一、下载Spark
首先我们需要下载Spark安装包,下载地址:http://spark.apache.org/downloads.html,以spark-2.0.2版本为例
二、安装
1、将下载的Spark安装包放到/usr/local目录,解压缩安装包
tar zxvf spark-2.0.2-bin-without-hadoop.tgz
mv spark-2.0.2-bin-without-hadoop spark //重命名目录
2、修改Spark的配置文件spark-env.sh
cp spark-env.sh.template spark-env.sh
如果下载的包类型是“Pre-build with user-provided Hadoop[can use with most Hadoop distributions]”,则需要在配置文件spark-env.sh中第一行添加如下配置信息:
export SPARK_DIST_CLASSPATH=$(/usr/local/hadoop/bin/hadoop classpath)

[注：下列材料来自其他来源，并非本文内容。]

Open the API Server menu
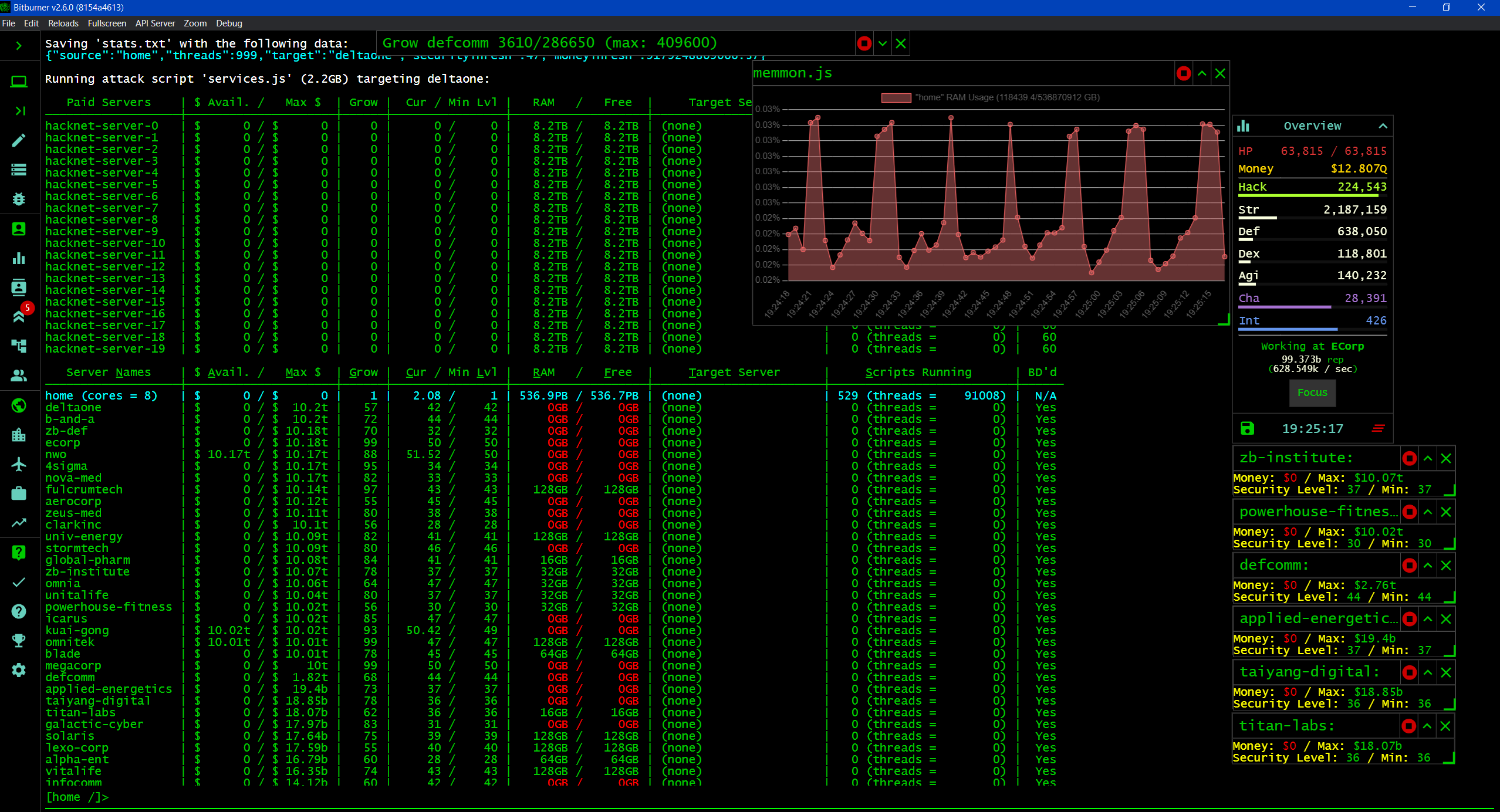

否则,不需要添加如上SPARK_DIST_CLASSPATH配置信息,spark可直接运行。
保存退出(“:wq”)
关于为什么要添加SPARK_DIST_CLASSPATH信息,可参考官网:http://spark.apache.org/docs/latest/index.html
官方原话:Spark uses Hadoop’s client libraries for HDFS and YARN. Downloads are pre-packaged for a handful of popular Hadoop versions. Users can also download a “Hadoop free” binary and run Spark with any Hadoop version by augmenting Spark’s classpath.